§ **Activity**
Look below for the line that has "Identify the click". Set down the lines from there through the line that has "Pet pawtraits (34, 35)", exactly as written.

§ **Source data**
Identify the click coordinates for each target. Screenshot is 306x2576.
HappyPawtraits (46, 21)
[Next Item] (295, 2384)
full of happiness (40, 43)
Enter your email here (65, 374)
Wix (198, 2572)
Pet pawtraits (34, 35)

---

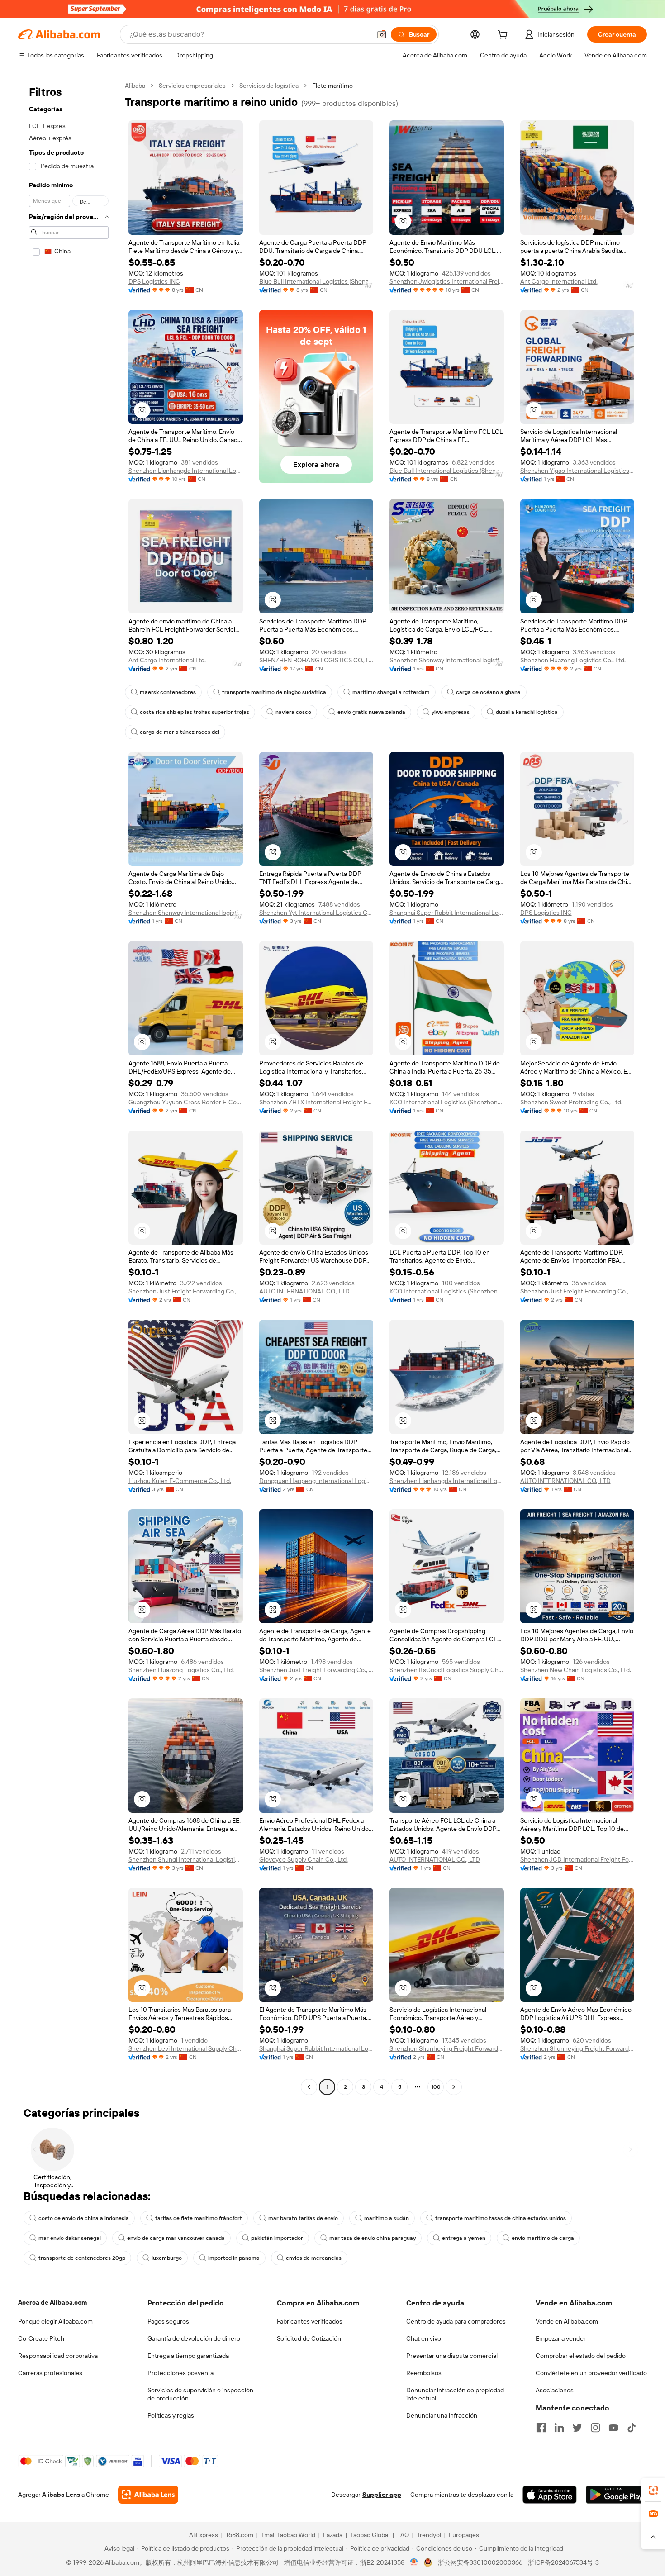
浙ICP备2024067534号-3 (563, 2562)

§ **Response area**
Identify the click coordinates for each target. Screenshot is 306x2576.
HappyPawtraits (46, 21)
[Next Item] (295, 2384)
full of happiness (40, 43)
Enter your email here (65, 374)
Wix (198, 2572)
Pet pawtraits (34, 35)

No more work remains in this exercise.